(ACTIVITY):
Transcribe the post about Blake word for word, between "Aged Ignorance! what" and "least some) clipping.", inclusive.

(SOURCE EXTRACT):
Thursday, December 12, 2019

Clipped

First posted by Larry on Sunday, November 22, 2009
It's doubtful that Blake knew much about being a human father, but he had serious misgivings about 'the Heavenly Father':
Yale Center for British Art
Gates of Paradise
Emblem 11 
1793

Gates of Paradise, For the Sexes, (E 268) 
[Revised 1818]
The Keys...
"10   In Times Ocean falling drownd                           
     In Aged Ignorance profound
11   Holy & cold I clipd the Wings 
     Of all Sublunary Things
12   And in depths of my Dungeons
     Closed the Father & the Sons"                          
Aged Ignorance! what might that be?

Could it be Jehovah, who came with a thump on the head!

Or the Father, who whips (stunts) the growing sprout, for
whatever reason, basically for not obeying a convention?

Could it be School! which systematically molds (or tries to mold) the pupil into obedience?

Blake (so far as we know) was never a biological father. But perhaps he understood that no father (or at least very few) adequately raise a son without (at least some) clipping.

The clipped son becomes a father; he may swear he'll never do to his sons what his father did to him; but he does.

And so it goes: inadequate fathers, inadequate schools, inadequate conventions, inadequate lives for the multitude--raised without creativity or imagination.

The dutiful multitude are the Redeemed; 
the rulers or the Elect are the schoolmasters, judges, senators.

(DATASET):
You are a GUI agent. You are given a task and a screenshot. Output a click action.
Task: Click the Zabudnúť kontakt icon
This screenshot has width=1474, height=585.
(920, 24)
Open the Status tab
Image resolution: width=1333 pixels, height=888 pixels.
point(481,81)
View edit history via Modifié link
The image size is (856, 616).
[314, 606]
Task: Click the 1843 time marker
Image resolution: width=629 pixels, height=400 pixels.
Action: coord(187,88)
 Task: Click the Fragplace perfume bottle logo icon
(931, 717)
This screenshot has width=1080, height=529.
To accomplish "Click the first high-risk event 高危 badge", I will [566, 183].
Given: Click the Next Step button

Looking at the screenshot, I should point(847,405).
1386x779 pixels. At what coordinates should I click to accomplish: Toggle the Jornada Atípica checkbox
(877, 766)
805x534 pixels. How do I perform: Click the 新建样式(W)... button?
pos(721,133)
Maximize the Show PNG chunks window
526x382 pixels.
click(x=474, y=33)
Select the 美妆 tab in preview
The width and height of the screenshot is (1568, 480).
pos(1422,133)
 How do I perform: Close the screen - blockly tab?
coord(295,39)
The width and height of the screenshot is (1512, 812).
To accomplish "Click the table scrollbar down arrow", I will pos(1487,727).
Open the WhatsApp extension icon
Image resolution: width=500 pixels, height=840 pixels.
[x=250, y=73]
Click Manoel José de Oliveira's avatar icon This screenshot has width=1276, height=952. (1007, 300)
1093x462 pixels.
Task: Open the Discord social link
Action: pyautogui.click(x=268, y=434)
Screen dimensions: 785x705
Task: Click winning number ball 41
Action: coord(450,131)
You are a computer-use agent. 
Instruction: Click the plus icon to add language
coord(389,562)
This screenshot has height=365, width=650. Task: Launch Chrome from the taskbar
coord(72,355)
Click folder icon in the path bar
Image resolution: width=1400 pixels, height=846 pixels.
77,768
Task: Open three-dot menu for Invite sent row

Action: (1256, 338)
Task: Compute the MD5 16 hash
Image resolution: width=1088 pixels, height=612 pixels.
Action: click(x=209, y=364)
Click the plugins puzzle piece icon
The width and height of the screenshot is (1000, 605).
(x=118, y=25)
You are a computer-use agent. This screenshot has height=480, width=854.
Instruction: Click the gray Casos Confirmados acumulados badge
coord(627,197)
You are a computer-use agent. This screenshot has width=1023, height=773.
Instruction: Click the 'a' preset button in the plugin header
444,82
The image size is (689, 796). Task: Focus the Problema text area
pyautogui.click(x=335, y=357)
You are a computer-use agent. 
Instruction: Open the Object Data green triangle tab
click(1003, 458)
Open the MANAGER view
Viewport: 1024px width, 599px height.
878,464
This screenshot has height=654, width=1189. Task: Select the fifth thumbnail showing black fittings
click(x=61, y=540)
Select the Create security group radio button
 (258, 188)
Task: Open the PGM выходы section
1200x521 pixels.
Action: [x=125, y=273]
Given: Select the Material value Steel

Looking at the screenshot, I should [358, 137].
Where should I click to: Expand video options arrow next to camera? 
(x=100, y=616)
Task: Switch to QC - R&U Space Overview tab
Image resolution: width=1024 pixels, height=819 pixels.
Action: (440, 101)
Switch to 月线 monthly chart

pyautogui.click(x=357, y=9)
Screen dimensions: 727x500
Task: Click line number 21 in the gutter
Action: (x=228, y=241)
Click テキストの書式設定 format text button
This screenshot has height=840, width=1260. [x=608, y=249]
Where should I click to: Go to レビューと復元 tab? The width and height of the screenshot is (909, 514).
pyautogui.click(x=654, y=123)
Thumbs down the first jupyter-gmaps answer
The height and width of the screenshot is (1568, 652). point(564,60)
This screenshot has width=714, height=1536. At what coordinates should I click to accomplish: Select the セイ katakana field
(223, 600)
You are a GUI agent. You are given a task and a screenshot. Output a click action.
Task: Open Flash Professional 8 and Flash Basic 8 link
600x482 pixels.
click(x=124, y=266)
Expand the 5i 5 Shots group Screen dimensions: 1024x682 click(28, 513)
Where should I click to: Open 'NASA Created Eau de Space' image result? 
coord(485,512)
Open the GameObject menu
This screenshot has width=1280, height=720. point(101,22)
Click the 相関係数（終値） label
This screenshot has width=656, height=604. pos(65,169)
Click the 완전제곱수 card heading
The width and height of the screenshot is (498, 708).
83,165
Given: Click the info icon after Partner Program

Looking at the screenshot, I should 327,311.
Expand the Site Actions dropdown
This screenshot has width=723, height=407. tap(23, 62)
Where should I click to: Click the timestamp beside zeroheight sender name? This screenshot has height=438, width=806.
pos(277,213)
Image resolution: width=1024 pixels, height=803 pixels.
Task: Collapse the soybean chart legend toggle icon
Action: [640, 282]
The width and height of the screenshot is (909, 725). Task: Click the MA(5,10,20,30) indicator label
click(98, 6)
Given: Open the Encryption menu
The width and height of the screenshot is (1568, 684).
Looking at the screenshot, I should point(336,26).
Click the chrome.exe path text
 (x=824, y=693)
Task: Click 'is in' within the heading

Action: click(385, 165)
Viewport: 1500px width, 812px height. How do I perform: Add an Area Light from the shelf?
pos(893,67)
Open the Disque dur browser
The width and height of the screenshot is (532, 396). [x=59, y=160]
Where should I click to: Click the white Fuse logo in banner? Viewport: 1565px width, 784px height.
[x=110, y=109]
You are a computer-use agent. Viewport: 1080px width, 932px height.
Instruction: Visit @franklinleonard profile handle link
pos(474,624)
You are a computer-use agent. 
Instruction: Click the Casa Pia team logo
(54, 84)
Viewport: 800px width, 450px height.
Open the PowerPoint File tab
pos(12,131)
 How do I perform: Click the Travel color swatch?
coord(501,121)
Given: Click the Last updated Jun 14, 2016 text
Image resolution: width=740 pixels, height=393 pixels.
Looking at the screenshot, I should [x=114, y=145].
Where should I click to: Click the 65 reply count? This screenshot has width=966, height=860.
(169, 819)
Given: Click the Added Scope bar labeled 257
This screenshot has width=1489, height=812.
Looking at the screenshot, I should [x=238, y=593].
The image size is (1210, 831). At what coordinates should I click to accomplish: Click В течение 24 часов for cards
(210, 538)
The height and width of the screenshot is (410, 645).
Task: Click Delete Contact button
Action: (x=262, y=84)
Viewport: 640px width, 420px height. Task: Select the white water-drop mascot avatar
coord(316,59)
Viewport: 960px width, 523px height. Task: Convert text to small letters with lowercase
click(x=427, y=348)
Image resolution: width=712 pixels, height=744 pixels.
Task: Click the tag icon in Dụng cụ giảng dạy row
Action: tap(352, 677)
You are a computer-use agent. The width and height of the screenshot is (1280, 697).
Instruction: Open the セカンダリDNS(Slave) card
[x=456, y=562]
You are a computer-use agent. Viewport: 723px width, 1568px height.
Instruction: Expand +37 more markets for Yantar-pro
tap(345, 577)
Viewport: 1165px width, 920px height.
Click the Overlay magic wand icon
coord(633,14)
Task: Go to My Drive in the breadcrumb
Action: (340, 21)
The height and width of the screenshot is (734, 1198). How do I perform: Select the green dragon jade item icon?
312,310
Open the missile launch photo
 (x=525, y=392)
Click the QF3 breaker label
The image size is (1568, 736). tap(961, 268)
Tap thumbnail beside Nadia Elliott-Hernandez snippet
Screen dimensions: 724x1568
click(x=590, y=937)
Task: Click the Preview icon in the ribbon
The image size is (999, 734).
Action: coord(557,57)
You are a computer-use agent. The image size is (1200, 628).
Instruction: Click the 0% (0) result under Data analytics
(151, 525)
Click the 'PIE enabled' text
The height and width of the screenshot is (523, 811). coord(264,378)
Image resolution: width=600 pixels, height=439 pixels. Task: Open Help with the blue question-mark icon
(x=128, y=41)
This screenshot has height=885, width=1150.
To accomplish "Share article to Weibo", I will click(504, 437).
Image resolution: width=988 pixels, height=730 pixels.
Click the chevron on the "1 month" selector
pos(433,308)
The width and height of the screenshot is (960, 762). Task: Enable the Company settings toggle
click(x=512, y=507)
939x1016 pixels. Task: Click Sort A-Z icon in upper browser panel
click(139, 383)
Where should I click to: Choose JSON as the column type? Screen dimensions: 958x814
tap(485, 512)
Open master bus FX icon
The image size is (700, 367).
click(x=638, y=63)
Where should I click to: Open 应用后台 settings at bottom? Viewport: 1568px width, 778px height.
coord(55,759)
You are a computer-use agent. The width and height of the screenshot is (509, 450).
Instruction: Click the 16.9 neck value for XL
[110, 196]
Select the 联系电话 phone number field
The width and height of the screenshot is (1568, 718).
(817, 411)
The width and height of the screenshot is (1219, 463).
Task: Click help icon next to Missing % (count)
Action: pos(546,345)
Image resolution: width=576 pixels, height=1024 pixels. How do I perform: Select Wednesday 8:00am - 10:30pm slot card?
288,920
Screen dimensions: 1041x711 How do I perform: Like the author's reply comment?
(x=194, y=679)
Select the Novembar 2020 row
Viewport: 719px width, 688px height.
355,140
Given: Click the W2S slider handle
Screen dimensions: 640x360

(RESULT FOR THIS EXERCISE):
Aged Ignorance! what might that be?

Could it be Jehovah, who came with a thump on the head!

Or the Father, who whips (stunts) the growing sprout, for
whatever reason, basically for not obeying a convention?

Could it be School! which systematically molds (or tries to mold) the pupil into obedience?

Blake (so far as we know) was never a biological father. But perhaps he understood that no father (or at least very few) adequately raise a son without (at least some) clipping.